Prompt ::
Line count for the string "will" in the records below: report that figure and nothing else.

┄┄┄┄┄┄

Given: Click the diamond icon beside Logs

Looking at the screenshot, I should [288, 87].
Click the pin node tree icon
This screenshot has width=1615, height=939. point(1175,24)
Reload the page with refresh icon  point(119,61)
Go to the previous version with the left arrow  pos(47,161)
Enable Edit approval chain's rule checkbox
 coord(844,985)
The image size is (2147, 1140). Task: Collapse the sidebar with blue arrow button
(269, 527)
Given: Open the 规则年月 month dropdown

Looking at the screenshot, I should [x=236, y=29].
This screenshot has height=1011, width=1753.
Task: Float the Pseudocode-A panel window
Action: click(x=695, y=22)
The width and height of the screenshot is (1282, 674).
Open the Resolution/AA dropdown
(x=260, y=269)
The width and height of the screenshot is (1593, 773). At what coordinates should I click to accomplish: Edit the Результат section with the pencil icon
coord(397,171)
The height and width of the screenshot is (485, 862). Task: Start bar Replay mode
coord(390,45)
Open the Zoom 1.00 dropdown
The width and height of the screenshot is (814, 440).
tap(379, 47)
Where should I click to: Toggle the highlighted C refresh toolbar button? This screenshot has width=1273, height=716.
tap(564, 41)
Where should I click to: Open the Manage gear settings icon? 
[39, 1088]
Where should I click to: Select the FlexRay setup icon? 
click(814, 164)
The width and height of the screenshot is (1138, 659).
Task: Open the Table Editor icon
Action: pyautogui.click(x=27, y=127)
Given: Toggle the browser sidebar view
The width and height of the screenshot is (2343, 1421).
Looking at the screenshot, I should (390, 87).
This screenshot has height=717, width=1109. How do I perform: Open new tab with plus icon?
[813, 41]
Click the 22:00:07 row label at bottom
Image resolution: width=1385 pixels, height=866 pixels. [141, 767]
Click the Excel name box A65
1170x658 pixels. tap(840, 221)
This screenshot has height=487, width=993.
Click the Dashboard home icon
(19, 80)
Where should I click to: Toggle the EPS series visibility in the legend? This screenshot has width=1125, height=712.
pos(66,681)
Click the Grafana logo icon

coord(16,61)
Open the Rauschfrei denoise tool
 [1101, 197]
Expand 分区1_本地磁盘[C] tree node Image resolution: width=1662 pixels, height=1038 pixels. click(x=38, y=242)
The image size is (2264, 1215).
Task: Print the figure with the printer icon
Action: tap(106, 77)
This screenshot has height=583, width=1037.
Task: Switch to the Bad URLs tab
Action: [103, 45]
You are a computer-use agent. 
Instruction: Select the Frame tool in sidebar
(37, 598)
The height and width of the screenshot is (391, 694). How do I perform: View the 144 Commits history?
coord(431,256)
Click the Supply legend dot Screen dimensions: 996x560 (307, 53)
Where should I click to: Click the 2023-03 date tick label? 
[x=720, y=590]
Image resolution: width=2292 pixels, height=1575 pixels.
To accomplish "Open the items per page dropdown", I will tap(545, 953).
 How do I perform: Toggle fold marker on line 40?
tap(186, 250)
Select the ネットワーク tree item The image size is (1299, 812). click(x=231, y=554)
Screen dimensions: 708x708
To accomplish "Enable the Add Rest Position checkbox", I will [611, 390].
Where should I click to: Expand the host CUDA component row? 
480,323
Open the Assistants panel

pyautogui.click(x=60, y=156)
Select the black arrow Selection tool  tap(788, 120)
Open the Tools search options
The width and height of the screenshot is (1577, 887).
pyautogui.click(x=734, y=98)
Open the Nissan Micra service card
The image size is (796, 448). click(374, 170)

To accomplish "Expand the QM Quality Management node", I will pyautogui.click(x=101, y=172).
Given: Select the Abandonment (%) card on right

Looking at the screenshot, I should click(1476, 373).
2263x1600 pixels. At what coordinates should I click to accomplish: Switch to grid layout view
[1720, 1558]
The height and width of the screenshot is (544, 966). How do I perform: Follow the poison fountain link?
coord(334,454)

┄┄┄┄┄┄

Result of this task ::
3